For the people of Abbotsford’s Central Heights Church, it was a special thanksgiving service on June 27. It marked the end of two hard years since the floor collapsed at the front of their sanctuary during a full-house Starfield concert, Apr. 25, 2008.
The June 27 celebration service marked the first time in two years members of Central Heights could all meet together. Since the collapse, they’d gathered in three separate services in the smaller Nikkel Hall. Now, with permission to re-occupy their big auditorium June 24, 2010, that circumstance was behind them. “Blessed are those who dwell in your house” was the first song that Sunday morning, and the singing swelled with the line, “We will go from strength to strength.”
In 2008, many people said it was amazing there were no deaths when the floor gave way. They still say that. But the costs to the church, quite aside from costs to victims of injury in that unthinkable mishap, were high.

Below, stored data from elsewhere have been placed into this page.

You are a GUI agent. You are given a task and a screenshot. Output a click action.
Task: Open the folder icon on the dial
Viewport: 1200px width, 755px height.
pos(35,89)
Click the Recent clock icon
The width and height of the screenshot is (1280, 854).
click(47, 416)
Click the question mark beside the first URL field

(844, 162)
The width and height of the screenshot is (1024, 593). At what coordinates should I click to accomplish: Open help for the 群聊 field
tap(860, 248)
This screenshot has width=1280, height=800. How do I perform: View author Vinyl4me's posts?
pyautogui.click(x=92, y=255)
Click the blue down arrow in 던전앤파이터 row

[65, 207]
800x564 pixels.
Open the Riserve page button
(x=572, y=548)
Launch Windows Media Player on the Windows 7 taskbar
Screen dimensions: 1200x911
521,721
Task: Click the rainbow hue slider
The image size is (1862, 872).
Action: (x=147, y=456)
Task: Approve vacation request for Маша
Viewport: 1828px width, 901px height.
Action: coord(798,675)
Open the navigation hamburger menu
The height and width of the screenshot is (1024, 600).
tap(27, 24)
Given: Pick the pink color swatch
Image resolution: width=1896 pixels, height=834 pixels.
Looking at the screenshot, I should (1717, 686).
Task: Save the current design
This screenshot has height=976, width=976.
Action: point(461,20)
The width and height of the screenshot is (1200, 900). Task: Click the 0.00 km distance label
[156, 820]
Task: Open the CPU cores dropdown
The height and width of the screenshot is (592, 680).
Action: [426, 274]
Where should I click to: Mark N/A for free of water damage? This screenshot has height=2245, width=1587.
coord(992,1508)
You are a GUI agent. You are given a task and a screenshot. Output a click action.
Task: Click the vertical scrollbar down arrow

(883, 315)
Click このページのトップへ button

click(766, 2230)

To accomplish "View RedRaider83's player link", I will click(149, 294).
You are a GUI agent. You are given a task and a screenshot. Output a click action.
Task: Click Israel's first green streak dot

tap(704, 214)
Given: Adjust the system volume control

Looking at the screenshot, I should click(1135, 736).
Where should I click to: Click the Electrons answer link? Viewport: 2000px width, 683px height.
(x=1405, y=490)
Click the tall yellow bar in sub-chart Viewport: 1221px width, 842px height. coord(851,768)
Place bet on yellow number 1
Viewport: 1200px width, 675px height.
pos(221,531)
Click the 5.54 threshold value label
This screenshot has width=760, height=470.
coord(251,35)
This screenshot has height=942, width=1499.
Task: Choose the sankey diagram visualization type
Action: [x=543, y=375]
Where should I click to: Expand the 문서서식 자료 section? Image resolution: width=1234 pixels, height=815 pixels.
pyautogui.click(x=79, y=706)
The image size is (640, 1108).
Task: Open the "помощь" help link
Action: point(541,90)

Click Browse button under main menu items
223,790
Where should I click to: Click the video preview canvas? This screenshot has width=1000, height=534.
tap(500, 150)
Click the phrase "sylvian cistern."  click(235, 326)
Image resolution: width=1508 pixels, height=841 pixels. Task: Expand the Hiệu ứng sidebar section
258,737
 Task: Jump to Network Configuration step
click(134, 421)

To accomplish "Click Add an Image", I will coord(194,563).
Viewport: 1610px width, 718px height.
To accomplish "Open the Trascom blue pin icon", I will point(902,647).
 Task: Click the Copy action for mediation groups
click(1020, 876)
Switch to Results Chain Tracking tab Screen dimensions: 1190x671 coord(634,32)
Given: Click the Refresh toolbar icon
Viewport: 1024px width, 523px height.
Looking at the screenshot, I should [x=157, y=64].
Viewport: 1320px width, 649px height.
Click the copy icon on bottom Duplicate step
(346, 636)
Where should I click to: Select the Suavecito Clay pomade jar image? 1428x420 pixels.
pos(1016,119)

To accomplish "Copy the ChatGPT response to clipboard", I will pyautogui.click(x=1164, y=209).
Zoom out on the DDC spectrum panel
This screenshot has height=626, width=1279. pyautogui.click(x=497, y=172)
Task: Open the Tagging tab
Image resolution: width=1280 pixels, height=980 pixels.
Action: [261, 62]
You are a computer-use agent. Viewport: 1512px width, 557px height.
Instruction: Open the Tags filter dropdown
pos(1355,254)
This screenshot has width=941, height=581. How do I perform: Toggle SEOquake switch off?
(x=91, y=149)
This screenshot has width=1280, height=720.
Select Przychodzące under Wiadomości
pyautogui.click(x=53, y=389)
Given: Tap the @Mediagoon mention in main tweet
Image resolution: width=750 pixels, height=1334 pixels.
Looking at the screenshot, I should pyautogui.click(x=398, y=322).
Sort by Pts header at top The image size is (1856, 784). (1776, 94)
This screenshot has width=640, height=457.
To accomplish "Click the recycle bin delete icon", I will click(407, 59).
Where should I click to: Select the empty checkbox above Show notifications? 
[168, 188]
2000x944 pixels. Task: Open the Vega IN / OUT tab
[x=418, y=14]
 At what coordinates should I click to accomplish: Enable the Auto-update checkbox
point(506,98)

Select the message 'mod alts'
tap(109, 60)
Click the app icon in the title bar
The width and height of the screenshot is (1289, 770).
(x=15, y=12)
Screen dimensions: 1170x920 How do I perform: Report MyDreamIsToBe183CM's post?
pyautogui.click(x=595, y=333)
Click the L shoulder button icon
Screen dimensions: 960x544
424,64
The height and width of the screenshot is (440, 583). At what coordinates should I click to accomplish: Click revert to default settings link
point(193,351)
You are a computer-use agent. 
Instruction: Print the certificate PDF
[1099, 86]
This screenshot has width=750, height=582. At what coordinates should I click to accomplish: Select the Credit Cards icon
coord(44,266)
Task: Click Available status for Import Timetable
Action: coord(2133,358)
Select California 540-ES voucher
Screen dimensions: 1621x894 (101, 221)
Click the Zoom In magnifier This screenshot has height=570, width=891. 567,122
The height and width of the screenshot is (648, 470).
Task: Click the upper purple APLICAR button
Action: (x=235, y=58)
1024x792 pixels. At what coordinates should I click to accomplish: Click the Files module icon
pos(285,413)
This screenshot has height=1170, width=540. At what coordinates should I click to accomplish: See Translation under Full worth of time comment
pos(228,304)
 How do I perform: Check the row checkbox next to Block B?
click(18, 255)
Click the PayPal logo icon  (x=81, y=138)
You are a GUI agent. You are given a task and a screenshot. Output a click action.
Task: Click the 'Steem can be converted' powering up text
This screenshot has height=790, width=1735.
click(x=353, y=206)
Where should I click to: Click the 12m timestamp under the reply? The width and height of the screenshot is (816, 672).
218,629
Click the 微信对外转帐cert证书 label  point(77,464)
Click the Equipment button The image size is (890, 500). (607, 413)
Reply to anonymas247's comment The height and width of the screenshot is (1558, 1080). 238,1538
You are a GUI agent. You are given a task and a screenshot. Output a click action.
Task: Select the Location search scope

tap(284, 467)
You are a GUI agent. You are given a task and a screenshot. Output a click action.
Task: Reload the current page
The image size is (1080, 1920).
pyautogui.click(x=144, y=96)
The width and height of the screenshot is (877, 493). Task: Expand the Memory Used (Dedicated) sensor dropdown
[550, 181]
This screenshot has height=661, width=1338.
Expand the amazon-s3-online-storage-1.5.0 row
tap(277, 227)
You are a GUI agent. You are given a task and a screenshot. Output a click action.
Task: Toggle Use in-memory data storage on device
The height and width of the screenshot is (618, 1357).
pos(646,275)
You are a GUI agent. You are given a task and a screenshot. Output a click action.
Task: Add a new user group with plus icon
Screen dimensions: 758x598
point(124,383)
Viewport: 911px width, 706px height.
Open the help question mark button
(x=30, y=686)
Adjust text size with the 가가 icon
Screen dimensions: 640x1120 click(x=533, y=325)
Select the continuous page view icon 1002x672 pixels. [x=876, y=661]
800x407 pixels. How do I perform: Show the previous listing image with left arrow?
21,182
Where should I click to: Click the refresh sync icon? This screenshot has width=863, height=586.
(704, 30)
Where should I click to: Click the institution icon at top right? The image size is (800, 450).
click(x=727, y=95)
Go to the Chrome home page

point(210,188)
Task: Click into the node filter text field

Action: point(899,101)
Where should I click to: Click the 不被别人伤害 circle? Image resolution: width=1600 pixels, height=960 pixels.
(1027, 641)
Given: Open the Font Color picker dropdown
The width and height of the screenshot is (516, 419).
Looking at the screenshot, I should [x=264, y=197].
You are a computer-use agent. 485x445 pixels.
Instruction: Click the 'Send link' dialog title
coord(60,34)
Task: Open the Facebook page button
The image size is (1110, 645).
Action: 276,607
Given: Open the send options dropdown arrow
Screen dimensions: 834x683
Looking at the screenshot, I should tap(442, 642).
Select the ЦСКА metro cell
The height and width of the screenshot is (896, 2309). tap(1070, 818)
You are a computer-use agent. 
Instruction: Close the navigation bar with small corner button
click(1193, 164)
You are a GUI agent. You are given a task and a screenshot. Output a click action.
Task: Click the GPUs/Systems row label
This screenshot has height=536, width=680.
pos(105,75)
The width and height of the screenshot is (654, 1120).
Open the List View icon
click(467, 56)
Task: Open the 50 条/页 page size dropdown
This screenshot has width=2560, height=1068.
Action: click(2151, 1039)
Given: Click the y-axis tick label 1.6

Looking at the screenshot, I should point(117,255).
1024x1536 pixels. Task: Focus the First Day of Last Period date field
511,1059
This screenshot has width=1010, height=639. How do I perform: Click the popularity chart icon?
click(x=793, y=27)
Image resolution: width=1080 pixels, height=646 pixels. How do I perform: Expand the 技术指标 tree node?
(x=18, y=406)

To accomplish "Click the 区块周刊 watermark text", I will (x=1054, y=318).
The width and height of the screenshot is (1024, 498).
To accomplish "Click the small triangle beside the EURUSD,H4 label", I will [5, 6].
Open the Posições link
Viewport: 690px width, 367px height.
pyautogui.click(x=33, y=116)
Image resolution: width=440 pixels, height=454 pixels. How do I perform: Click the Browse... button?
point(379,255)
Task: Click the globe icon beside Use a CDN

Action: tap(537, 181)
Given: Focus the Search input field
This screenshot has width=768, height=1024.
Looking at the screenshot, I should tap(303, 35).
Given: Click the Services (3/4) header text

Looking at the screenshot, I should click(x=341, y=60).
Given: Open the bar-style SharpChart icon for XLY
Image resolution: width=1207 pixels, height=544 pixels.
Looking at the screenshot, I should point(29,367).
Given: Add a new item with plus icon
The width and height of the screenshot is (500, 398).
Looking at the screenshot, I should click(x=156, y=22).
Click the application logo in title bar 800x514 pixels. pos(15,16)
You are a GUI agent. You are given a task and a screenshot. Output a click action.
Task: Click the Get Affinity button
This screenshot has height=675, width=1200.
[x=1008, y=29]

Scores of CHC members worked hard. They toiled alongside the paid construction people rebuilding the auditorium and its supports. They cleaned the sanctuary and foyer, which showed the dust and debris of two years of non-use and construction activity. They helped keep construction costs down by doing site preparation and cleanup for the workers.
The load was especially heavy on pastors, staff, and church leaders. While doing three services, and carrying an unusually heavy pastoral burden, leaders also had to cope with layers of insurance, engineering, legal matters, and administrative issues. The Capital Projects Committee carried the burden of hours of thought and research into CHC’s building options – even exploring shutting down the big church to split into church plants – before rendering carefully-thought-out recommendations to rebuild and carry on. Periodic media bursts coloured the atmosphere by speaking of class-action lawsuits (later abandoned) and dozens of injuries. It was a hard two years for everyone, but especially for leadership.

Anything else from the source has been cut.